The Navy failed to account for the fact that defense companies it contracts with would be aggressively targeted by foreign hackers for their valuable data, according to the audit.
“Despite our adversaries’ clear statements of intent, the DON did not anticipate this attack vector,” the report says. The reactive system of self-reporting of breaches and supplier vulnerabilities has “demonstrably failed,” concludes the study, which was released after The Wall Street Journal reported on it this week.
‘Not a new concept’
To longtime observers of the Navy’s cybersecurity practices, this week’s review will feel like déjà-vu.

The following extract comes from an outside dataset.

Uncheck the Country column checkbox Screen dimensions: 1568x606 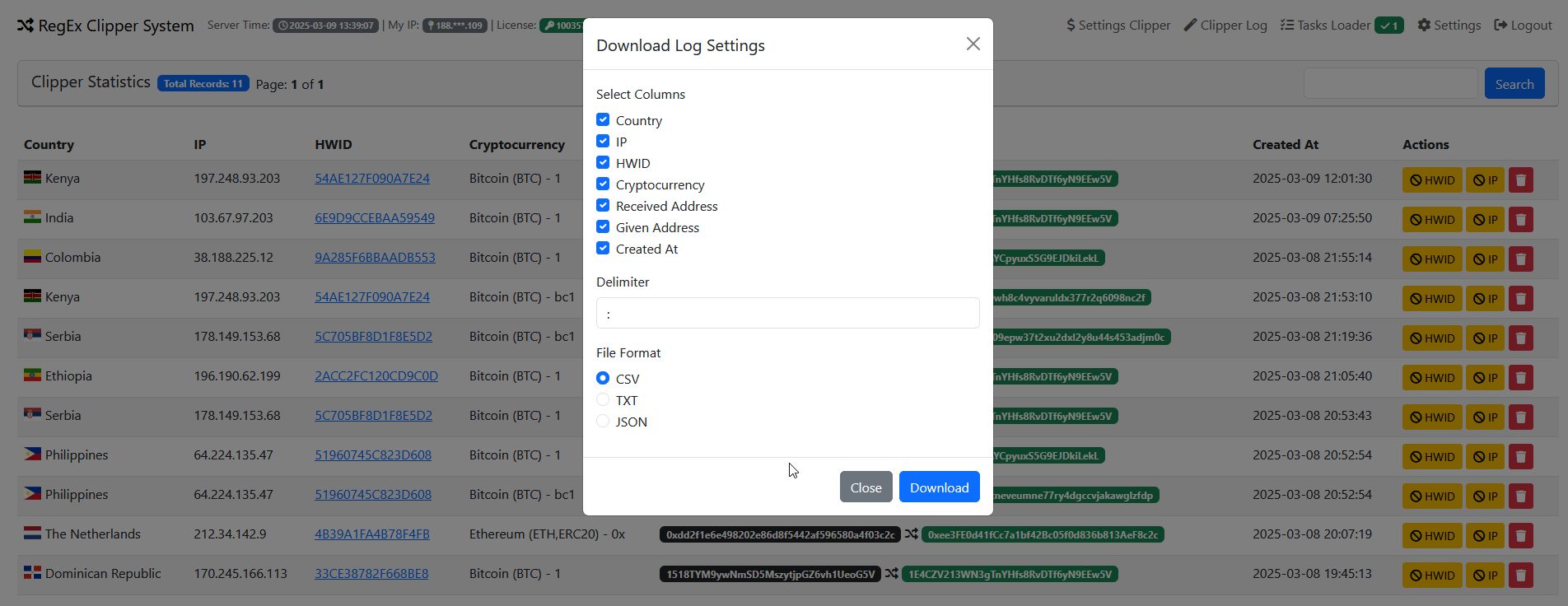coord(603,120)
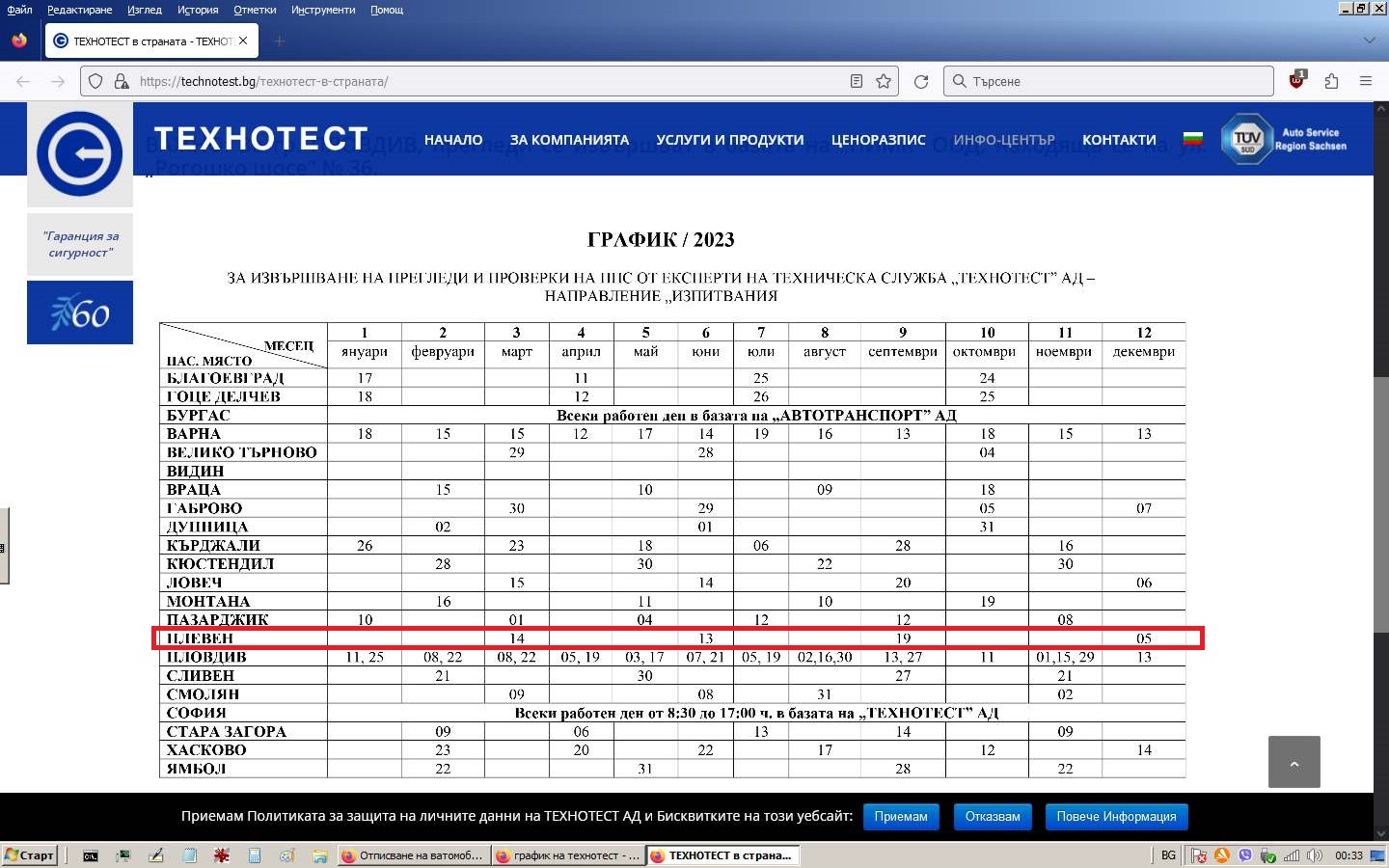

A 2013 breach by suspected Iranian hackers of the unclassified portion of the Navy Marine Corps Intranet triggered a major overhaul of the Navy’s cybersecurity posture. The breach required a multi-month effort to evict the hackers from the Navy’s internal computer network.
In March 2015, Vice Adm. Jan. Tighe, then the commander of the Navy’s U.S. Fleet Cyber Command, indicated that the operation would be a catalyst for changing how the Navy approaches cybersecurity. The experience, Tighe told Congress, “served as a learning opportunity that has both matured the way we operate and defend our networks and simultaneously highlighted gaps both in [our] cybersecurity posture and in our defensive operational capabilities.”
The apparent lack of meaningful progress in the years since was not lost on the authors of the newly published Navy report.
“Recognizing the need to institute a cybersecurity culture within the DON is not a new concept, however the ‘getting it done’ has been the problem,” they wrote.
Tony Cole, a cybersecurity executive who has advised defense contractors, said that the Navy, like every large enterprise, needs to learn from past successful cyberattacks.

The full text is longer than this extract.